Store-operated Ca(2+) channels in human glomerular mesangial cells.

Abstract

Experiments were performed to identify the biophysical properties of store-operated Ca(2+) channels (SOC) in cultured human glomerular mesangial cells (MC). A fluorometric technique (fura 2) was utilized to monitor the change in intracellular calcium concentration ([Ca(2+)](i)) evoked by elevating external [Ca(2+)] from 10 nM to 1 mM (Delta[Ca(2+)]). Under control conditions, Delta[Ca(2+)] averaged 6 nM and was unaffected by elevating bath [K(+)]. After treatment with 1 microM thapsigargin to deplete the intracellular Ca(2+) store, the change in [Ca(2+)](i) (Delta[Ca(2+)](th)) averaged 147 +/- 16 nM. In thapsigargin-treated MC studied under depolarizing conditions (75 mM bath K(+)), Delta[Ca(2+)](th) was 45 +/- 7 nM. The Delta[Ca(2+)](th) response of thapsigargin-treated cells was inhibited by La(3+) (IC(50) = 335 nM) but was unaffected by 5 microM Cd(2+). In patch clamp studies, inward currents were observed in cell-attached patches with either 90 mM Ba(2+) or Ca(2+) in the pipette and 140 mM KCl in the bathing solution. The single-channel conductance was 2.1 pS with Ba(2+) and 0.7 pS with Ca(2+).
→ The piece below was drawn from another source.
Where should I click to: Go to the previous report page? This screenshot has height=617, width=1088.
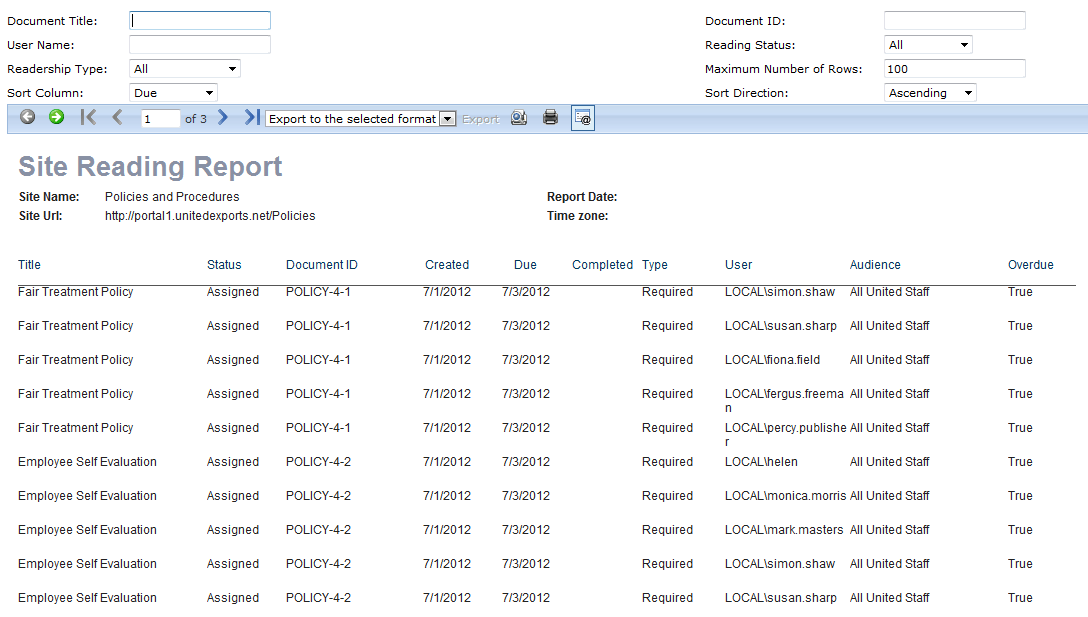click(x=117, y=117)
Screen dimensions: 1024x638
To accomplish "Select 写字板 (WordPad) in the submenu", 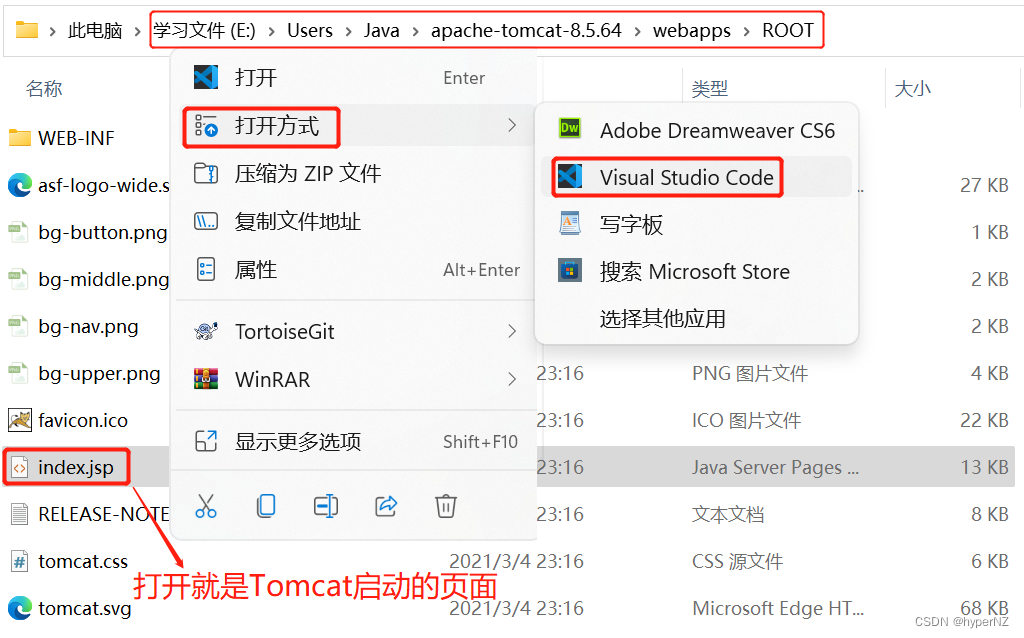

The estimated selectivities were Ca(2+) > Ba(2+) >> K(+). These channels were sensitive to 2 microM La(3+), insensitive to 5 microM Cd(2+), and voltage independent, with an average channel activity (NP(o)) of 1.02 at command potential (-V(p)) ranging from 0 to -80 mV. In summary, MC exhibited an electrogenic Ca(2+) influx pathway that is suggestive of Ca(2+) entry through SOC, as well as a small-conductance divalent-selective channel displaying biophysical properties consistent with SOC. Based on estimates of whole cell Ca(2+) influx derived from our data, we conclude that SOC with low single-channel conductance must be highly abundant in MC to allow significant capacitative Ca(2+) entry in response to depletion of the intracellular store.